All F405 + 50A BLHeli_S stacks fly nearly identically. SpeedyBee's differentiator is the Bluetooth + SpeedyBee app — no other major FC has this. HGLRC and Mamba stacks are 10-15% cheaper but require USB-C wired config. T-Motor stacks are 30-40% more expensive with marginal flight performance differences. For a first build, SpeedyBee is the easy answer.

How many UARTs do I really need?

Minimum: 3 (RX + VTX + USB). Comfortable: 4-5 (add GPS + ESC telemetry). Future-proof: 6 (spare for camera OSD or buzzer). The F405 V4's 6 UARTs means you can wire any peripheral combination without conflicts. Cheaper F411 boards force tradeoffs — typically choosing between GPS and ESC telemetry.

What's the difference between F405 V4 and the F405 Mini stack?

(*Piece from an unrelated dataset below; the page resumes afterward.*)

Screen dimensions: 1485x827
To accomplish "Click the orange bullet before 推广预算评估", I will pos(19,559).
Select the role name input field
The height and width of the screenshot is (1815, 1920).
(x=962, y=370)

Mounting size: V4 is 30.5x30.5mm for 5" builds, Mini is 20x20mm for 3" / 4" sub-250g builds. ESC: V4 has 50A 4-in-1, Mini has 35A 4-in-1. Both have the same F405 MCU, ICM-42688-P gyro, and SpeedyBee app Bluetooth support. Match the mount size to your frame.

Will this work for a beginner who has never soldered?

It will, but you'll still need to solder motor wires (8 solder joints), camera + VTX wires (4-6 joints), and battery leads (2 joints). Total ~15-20 joints. Watch a 'F405 stack soldering' YouTube video first (Joshua Bardwell has the canonical one). The BetaFPV Cetus X kit is the soldering-free alternative — buy that as a first quad, then build with this stack as quad #2.